Les experts de la Chambre africaine de l’énergie demandent la suspension par la Banque des Etats de l’Afrique centrale (BEAC) de la nouvelle réglementation des changes avant son entrée en vigueur, le 1er janvier 2021. Une décision qui permettrait de lutter pour des emplois décents et rémunérés dans le secteur énergétique africain.
En mars 2019, en effet, un nouveau règlement sur les devises a été adopté par les pays membres de la Communauté économique et monétaire des États de l'Afrique centrale (CEMAC). Ces États, à savoir le Gabon, le Cameroun, la République du Congo, la Guinée équatoriale, la République centrafricaine et le Tchad, ont mandaté la Banque des Etats de l'Afrique centrale (BEAC) pour restreindre les paiements en devises des particuliers et des entreprises dans ces pays membres.
Ces mesures clés concernent toutes transactions de plus de 1 million de FCFA (environ 1 700 USD) par mois et par entité ou personne. Les entreprises et les particuliers doivent désormais recevoir une autorisation de la BEAC avant d'ouvrir un compte en dehors de la région ; les comptes en devises domiciliés dans la région ne sont désormais plus possibles qu'avec l'autorisation expresse de la banque.
L’institution financière sous-régionale a également annoncé récemment qu'elle préleverait une taxe supplémentaire de 0,5% sur tous les virements en dehors de la zone CEMAC. La nouvelle réglementation demande enfin que le produit des exportations de 5 millions de FCFA et plus soit rapatrié dans les 150 jours à compter de la date d'exportation.
Selon la Chambre africaine de l'énergie (la voix du secteur de l’énergie en Afrique), ces mesures sont insuffisantes, irréalistes et peu susceptibles de stimuler le développement durable. « Nous avons besoin d'entreprises qui peuvent être compétitives et créer des emplois bien rémunérés.
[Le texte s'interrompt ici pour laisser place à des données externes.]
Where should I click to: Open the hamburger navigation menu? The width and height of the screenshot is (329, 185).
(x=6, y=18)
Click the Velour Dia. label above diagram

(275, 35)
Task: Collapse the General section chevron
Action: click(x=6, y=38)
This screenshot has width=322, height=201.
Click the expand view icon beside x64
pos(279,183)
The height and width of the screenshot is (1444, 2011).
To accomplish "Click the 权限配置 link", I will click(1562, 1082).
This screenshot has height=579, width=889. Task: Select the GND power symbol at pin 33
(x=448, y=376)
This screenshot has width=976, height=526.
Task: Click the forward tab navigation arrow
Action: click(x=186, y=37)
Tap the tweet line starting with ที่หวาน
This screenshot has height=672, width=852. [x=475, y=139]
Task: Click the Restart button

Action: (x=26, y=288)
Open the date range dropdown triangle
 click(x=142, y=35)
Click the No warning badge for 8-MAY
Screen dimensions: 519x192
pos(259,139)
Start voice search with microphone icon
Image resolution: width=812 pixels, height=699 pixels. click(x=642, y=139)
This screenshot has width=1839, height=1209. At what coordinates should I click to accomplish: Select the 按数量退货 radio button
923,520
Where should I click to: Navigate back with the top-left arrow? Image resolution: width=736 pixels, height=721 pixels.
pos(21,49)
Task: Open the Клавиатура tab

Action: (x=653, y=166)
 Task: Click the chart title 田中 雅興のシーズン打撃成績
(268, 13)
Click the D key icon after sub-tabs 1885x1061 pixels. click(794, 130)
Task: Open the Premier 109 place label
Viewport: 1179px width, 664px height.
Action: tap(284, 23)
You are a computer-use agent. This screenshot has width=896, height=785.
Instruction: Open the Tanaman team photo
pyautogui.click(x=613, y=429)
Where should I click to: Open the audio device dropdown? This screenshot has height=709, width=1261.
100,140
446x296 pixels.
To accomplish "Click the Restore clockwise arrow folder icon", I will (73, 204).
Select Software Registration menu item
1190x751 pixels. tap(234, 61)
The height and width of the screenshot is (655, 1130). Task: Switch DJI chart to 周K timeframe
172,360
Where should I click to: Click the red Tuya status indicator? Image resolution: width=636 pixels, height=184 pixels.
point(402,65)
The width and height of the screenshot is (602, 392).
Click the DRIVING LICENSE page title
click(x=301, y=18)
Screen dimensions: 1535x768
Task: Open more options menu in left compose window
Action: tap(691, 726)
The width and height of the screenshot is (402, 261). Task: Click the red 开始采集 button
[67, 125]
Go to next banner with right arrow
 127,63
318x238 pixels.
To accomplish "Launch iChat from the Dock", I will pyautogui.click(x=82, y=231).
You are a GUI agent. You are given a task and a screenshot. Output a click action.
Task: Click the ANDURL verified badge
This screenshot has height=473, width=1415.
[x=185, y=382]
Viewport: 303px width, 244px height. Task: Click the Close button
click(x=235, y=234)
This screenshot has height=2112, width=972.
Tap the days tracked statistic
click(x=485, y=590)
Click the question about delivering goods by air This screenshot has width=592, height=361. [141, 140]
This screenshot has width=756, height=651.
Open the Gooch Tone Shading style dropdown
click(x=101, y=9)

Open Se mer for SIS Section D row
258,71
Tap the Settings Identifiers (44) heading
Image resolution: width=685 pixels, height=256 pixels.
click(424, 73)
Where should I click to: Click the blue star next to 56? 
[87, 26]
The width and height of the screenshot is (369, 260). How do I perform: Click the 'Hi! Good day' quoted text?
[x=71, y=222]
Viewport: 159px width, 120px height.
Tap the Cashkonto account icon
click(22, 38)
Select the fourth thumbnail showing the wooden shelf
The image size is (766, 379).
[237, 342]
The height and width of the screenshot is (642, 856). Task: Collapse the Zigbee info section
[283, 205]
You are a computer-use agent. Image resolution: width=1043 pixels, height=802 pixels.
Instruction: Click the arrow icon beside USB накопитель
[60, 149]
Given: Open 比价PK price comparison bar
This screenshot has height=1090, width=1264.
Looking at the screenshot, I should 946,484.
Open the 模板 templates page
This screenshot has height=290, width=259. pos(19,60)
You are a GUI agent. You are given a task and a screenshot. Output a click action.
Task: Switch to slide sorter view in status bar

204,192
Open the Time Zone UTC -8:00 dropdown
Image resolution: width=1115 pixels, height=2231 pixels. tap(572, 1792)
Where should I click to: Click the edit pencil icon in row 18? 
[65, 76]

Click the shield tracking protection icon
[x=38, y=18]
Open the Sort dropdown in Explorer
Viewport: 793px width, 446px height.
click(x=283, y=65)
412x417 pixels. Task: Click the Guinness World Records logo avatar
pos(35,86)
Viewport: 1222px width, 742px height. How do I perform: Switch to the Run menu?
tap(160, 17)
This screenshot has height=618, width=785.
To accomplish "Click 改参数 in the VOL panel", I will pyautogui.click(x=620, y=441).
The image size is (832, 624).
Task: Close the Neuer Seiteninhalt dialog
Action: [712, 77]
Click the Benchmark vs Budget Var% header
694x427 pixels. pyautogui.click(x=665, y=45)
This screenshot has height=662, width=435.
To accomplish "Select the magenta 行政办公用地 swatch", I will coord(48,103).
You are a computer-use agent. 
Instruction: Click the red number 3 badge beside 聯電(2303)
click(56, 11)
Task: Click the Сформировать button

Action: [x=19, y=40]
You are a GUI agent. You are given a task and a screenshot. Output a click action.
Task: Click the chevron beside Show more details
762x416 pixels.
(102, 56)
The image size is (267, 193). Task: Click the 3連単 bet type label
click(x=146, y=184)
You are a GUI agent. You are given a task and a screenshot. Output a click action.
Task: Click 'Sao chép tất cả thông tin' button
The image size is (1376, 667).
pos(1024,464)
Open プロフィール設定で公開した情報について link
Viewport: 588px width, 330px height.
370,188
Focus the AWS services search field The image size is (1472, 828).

Pour cela, nous n'avons pas besoin de réglementations restrictives comme les nouvelles réglementations sur les devises qui doivent entrer en vigueur en janvier 2021. Les entreprises privées, notamment dans le secteur pétrolier, doivent être soutenues », indique le communiqué de cette institution.
Bien que ces experts comprennent la volonté des gouvernements de protéger leurs réserves de changes en baisse suite à la réduction des revenus provenant des recettes pétrolières et gazières depuis la chute des prix du pétrole en 2014 et la récente chute déclenchée par la Covid-19, la Chambre africaine de l'énergie souligne cependant que « le nouveau règlement sur les changes est une réponse mauvaise et inappropriée à ces nouvelles dynamiques de marché. C'est un déclencheur pour plus de bureaucratie, de corruption et c'est le tueur ultime d'emplois. »
La fin des investissements
Les restrictions liées à la nouvelle réglementation de changes entraîneront, d’après les experts africains, un tarissement des investissements étrangers en Afrique centrale. L'accès au financement étranger pour les entreprises locales, qui était déjà un défi, semble désormais insurmontable. Les banques étrangères, les fonds spéculatifs et les autres bailleurs de fonds traditionnels et non traditionnels ne soumettront pas leurs investissements à de telles restrictions. Les entreprises étrangères basées à l'étranger continueront de renforcer leur position pour desservir l'industrie depuis l'étranger, au détriment des entreprises locales et des emplois locaux dans le secteur.
Reconnaissant les perspectives déjà désastreuses auxquelles la région est confrontée, la banque centrale a réduit les intérêts payables sur sa facilité de prêt pour appels d'offres à 3,2% contre 3,5% entre autres mesures, dans le but d'injecter 500 milliards de FCFA dans l'économie. La banque a également recommandé aux États membres de s'adresser à la fois au Fonds monétaire international et à la Banque mondiale pour un soutien financier contre la covid-19 pouvant atteindre 50 milliards USD.